• **What the exercise asks**
Arrange the lines below as a two-column CSV headed request and answer, one row per line. Put each line's text and its answer in their own quoted fields, turn line breaks into spaces, and omit the pictures.

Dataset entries
****************

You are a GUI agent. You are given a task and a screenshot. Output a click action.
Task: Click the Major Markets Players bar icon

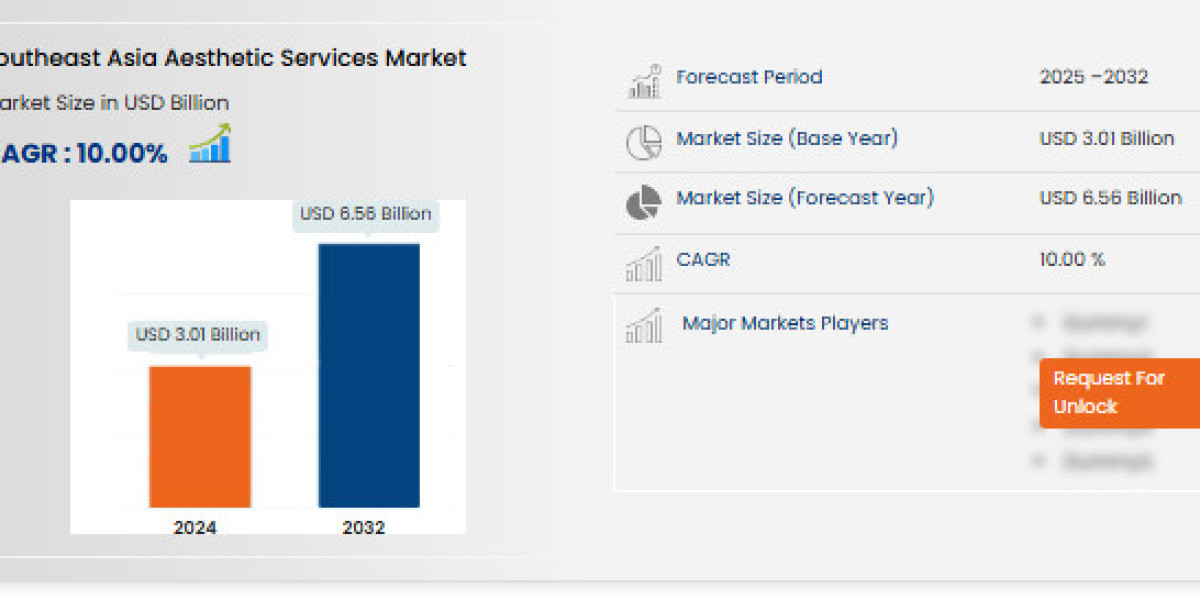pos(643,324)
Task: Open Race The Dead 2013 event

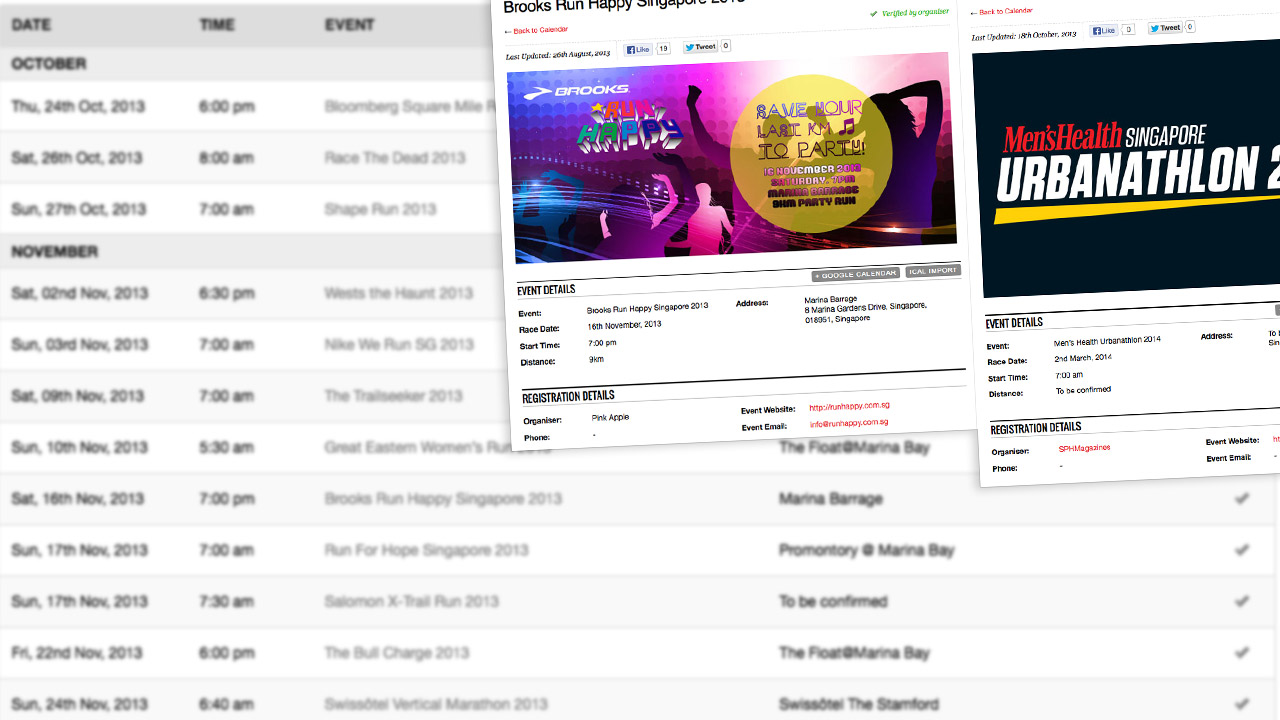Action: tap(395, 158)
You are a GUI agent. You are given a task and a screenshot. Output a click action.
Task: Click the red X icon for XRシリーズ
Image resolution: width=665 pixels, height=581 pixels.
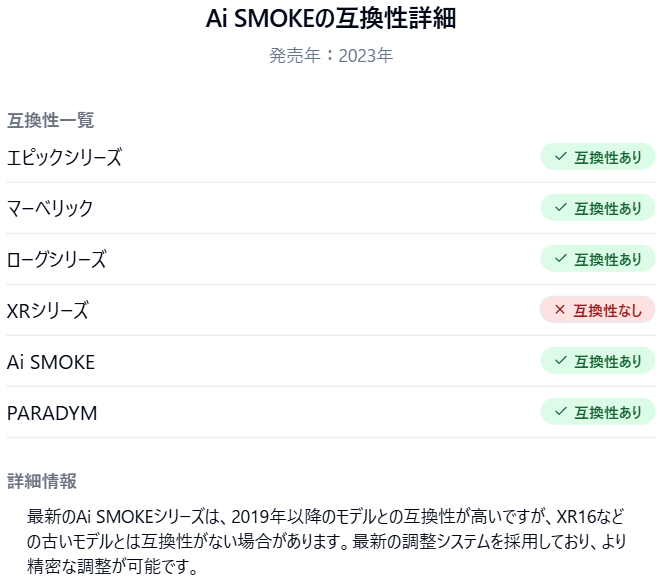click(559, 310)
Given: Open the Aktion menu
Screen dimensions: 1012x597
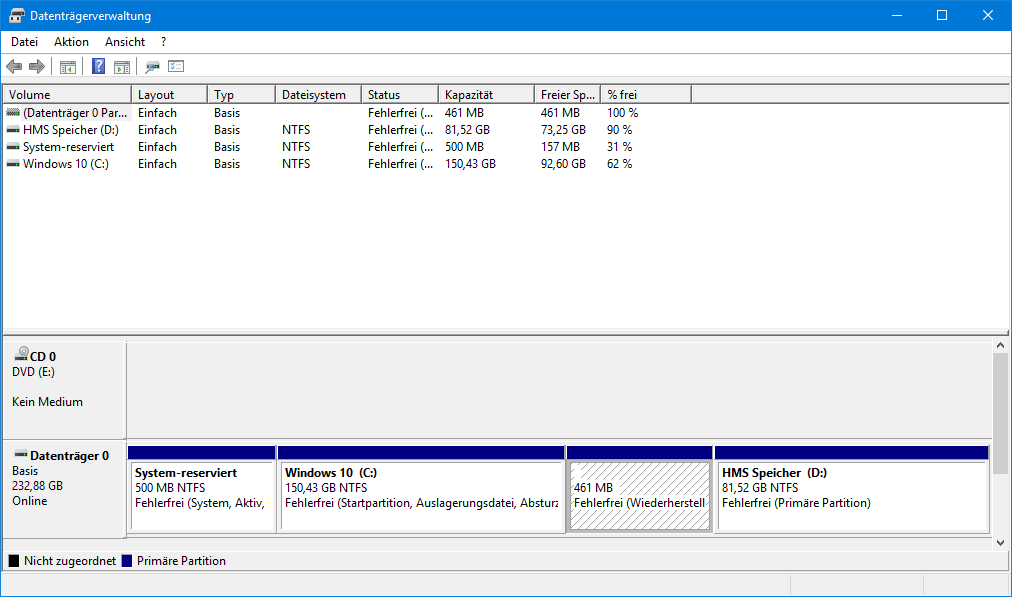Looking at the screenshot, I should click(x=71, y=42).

****************

• **Reply to the task**
request,answer
"You are a GUI agent. You are given a task and a screenshot. Output a click action. Task: Click the Major Markets Players bar icon","pos(643,324)"
"Task: Open Race The Dead 2013 event","Action: tap(395, 158)"
"You are a GUI agent. You are given a task and a screenshot. Output a click action. Task: Click the red X icon for XRシリーズ Image resolution: width=665 pixels, height=581 pixels.","click(559, 310)"
"Given: Open the Aktion menu Screen dimensions: 1012x597","Looking at the screenshot, I should click(x=71, y=42)."